Giving Yourself Satisfaction
Have you ever noticed that when you aren’t satisfied by the food you are eating, you eat even more in an attempt to get satisfaction?
Maybe you are settling for food you think you should have, instead of what you really want. Or maybe you think you want a food because it is supposed to be good or once was, so you eat it expecting a certain experience. I see this happen a lot with my clients who overeat out of a desire to feel good only to end up feeling disappointed, full and wishing they hadn’t eaten so much. They don’t even recognize this pattern because it is subconscious and they aren’t paying enough attention to how they feel physically or emotionally.
In our culture where dieting rules, we aren’t taught to value the importance of eating for satisfaction. In fact we are taught the opposite. We take on the belief it is virtuous to avoid the food we love, feel badly if we succumb to foods that are really good and assume that any food we really want is a bad food. We proudly deny the need in ourselves to enjoy food and feel satisfied, believing we are being good and will be rewarded on the scale. Sometimes that works, but very often it doesn’t.
Satisfaction is a genuine need that a part of you (often your inner child) craves and will do anything to get. Instead of resisting this desire to enjoy certain foods, give yourself permission to have the food and fully appreciate it without any guilt. If you are afraid of overdoing it, which is a valid concern at first, be strategic as to how much of your favorite food you can access at one time. If what you really want is Ben & Jerry’s ice cream, see if you can get just one Ben & Jerry’s ice cream bar in your favorite flavor.
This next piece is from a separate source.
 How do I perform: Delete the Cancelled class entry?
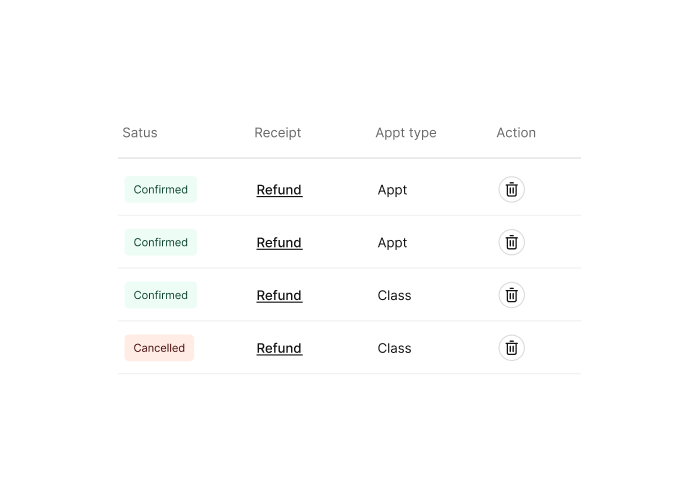click(511, 348)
If you love a certain type of cookie or candy, find a way to get or create packages of just a couple at a time.
What so many of my clients have discovered to their amazement is that once they have permission to have their favorite foods and to experience the pleasure of satisfaction, they don’t want to eat all that much of it. When they pay attention to how good it tastes, they don’t overeat. Instead they may have just one of the two cookies they put on a plate, just one slice of pizza with a salad or just a few bites of a rich yummy dessert. That is all they really wanted, and they are amazed that by giving themselves what they really want they are intuitively and naturally in control. There isn’t any struggle or resistance.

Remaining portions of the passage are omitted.